About Rebecca

I am in the process of reinventing myself—from a professor at the University of Hawaii to a purveyor of intelligent entertainment.

You can check out my academic background here. My research area was Cultural Destruction, with a particular focus on the fate of books, libraries, and archives and the motivation that led regimes to destroy whole systems. Libricide: The Regime-Sponsored Destruction of Books and Libraries in the 20th Century, was published by Praeger in 2003.  This led me to an affiliation with the International Association of Genocide Scholars. Then, again by Praeger, in 2006, I published Burning Books and Leveling Libraries: Extremist Violence and Cultural Destruction. I wrote chapters in other books, wrote book reviews, and gave presentations and interviews, and became involved in the early stages of Blue Shield.

I decided to follow my interest in socialization, national identity, literature, and biography and published a third book, Children’s Literature and National Identity: Imagining a People and a Nation in 2012. It deliberately went against the grain of standard academic works. I was and am convinced that scholars have unearthed and explored treasure troves of information but speak mainly to each other and in a style that locks out non-academic readers. I believe that it is possible to write intelligent cross-over books which would appeal to a broader audience and expand public understanding, to put academic discoveries out there. This third book was a transition for me.

My plan as a writer was to marry the rigor of academic research and perspectives with the narrative, story-telling, literary techniques, and author involvement that typifies Creative Nonfiction. So, I retired in 2014 and moved to London for a two-year Creative Writing (non-fiction)  program at City University. I had brought a project with me and moved forward with it. Nevertheless They Wrote: Women, Writing, and Suppression is now complete and has been professionally edited.  It was wonderful to put myself into the book with explorations of the lives of nineteenth-century and early twentieth-century women writers. I visited their homes and burial sites (and became a volunteer at the Victorian Highgate Cemetery) and read their works and biographies as if starved. I joined the London Library and the Biography Club, went to talks at the British Library and London Review Bookshop, and lived the literary life in London.

As part of my conversion to popularizing nonfiction, I signed up for a nine-month Guiding Course at the University of Westminster (2014-2015). This was an intense immersion in how to construct and conduct street walks. It was, of course, fact-based storytelling.  I also listed with an agency and began to do special topics lectures on luxury cruise ships.  This involved preparing 45-minute Power Point lectures—again, structuring facts in an interesting, coherent way. My lectures focused on cultural preservation and destruction, cultural history, colonization, and biography. They were what the agency head called “intelligent entertainment,” delivered to audiences who wanted to learn.

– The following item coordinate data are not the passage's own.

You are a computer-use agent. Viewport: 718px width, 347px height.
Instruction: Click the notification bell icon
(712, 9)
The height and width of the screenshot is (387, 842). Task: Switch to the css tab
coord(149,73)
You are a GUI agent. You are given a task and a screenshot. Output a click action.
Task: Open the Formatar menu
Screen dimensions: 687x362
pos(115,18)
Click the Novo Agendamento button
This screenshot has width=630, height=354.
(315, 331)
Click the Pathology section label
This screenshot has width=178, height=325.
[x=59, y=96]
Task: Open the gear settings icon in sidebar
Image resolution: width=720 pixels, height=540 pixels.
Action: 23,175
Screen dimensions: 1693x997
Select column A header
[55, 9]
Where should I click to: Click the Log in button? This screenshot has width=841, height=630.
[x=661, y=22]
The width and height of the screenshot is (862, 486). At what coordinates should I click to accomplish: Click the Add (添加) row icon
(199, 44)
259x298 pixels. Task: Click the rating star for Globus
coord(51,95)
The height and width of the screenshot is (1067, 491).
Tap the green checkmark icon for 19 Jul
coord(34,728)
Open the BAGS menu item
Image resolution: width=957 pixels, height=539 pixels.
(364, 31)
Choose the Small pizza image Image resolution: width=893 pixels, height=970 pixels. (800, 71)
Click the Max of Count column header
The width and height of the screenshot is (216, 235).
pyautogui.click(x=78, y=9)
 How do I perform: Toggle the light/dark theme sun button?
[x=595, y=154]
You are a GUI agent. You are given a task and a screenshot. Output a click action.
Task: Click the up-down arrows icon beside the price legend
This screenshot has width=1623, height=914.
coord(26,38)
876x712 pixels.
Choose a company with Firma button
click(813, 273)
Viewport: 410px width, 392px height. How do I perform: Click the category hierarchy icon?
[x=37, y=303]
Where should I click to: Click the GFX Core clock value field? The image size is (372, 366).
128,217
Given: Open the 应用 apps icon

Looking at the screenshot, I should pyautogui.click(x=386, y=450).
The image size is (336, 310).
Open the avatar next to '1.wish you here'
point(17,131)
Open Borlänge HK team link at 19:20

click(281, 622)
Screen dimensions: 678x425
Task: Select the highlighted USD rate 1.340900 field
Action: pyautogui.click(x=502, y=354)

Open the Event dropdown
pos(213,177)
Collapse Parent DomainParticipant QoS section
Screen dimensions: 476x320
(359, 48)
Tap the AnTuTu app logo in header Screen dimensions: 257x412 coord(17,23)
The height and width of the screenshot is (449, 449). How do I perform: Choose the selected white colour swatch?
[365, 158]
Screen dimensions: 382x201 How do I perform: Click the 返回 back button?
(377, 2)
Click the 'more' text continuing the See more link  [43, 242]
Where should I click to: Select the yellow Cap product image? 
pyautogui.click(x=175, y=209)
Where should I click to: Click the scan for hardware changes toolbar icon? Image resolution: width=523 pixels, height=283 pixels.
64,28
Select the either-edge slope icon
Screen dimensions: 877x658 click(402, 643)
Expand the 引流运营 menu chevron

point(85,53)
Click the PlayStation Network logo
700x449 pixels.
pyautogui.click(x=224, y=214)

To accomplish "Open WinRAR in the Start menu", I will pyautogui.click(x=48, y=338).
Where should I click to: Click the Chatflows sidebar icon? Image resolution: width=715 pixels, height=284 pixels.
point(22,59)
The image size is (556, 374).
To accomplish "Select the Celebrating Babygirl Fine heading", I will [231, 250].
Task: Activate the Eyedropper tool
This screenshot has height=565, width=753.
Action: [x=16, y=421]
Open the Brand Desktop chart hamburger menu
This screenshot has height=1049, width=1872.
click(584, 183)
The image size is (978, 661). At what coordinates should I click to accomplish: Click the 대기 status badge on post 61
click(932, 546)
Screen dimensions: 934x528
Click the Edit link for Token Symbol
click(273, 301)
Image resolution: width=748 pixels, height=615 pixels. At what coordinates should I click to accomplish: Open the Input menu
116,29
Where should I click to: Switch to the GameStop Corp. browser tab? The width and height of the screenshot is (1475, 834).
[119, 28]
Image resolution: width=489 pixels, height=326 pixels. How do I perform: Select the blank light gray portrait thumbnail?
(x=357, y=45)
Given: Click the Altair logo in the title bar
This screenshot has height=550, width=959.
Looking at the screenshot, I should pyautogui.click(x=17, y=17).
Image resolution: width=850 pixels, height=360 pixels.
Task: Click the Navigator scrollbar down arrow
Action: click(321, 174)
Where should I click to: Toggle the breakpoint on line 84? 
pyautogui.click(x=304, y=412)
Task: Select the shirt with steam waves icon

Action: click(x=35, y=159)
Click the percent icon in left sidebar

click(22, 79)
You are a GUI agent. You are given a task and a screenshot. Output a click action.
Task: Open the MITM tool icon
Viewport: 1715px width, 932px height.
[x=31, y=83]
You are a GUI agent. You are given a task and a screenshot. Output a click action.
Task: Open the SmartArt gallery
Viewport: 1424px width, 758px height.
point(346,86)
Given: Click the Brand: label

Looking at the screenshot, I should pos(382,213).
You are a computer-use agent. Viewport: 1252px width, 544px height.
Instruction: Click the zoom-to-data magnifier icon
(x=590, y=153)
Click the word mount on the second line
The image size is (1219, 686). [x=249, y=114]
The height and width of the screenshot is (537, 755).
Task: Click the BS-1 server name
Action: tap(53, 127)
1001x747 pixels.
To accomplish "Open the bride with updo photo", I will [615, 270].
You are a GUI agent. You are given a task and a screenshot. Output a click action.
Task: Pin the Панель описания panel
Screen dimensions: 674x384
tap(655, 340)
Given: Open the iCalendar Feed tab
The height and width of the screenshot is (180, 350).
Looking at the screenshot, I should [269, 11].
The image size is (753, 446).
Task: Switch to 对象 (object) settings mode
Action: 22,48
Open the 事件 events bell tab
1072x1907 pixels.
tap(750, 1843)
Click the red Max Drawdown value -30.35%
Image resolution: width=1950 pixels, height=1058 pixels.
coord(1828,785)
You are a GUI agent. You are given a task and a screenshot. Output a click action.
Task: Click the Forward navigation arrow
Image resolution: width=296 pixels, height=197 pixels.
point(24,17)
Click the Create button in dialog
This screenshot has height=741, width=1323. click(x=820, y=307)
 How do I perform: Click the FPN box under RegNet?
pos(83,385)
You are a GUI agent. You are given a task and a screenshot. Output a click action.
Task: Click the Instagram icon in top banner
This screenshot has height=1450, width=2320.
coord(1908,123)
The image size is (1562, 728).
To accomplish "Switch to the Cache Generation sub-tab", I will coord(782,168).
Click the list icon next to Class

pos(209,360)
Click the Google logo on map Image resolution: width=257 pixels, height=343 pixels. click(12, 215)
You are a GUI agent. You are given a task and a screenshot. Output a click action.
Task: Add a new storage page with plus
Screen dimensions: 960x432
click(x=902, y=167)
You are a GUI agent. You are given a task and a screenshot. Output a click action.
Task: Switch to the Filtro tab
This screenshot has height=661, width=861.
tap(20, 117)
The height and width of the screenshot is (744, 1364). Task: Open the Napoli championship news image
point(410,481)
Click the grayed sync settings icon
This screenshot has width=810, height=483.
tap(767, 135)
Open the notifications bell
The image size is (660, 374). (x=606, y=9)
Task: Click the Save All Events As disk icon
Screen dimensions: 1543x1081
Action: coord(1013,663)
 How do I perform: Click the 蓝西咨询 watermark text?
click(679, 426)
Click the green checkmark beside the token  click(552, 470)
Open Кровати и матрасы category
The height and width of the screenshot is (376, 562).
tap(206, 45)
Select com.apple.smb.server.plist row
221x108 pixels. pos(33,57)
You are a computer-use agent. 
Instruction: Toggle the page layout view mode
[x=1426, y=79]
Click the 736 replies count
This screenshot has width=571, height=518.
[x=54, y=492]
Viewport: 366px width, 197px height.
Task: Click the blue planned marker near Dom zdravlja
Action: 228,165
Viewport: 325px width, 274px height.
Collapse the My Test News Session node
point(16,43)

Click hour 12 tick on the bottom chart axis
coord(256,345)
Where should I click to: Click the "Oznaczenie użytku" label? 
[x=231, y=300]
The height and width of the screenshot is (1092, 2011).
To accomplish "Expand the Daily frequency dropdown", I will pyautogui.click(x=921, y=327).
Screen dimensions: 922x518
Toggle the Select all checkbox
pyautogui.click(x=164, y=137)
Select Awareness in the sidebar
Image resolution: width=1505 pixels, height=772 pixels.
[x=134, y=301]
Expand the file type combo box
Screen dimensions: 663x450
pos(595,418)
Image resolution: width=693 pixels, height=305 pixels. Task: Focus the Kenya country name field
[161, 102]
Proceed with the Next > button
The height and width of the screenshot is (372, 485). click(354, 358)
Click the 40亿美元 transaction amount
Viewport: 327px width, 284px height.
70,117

I relocated in 2016 to Portland, Oregon, to be near family and am pursuing an agent and/or publisher for Nevertheless. I play a lot of Lego with my grandson, read voraciously, and have joined Willamette Writers. At their conference, I learned to “pitch.” Friends in the Oregon Writers Colony tend to write fiction which is fine with me as I hope to continue absorbing fictional/literary techniques as a means of delivering facts. My latest project is developing this reader and writer blog—a natural progression.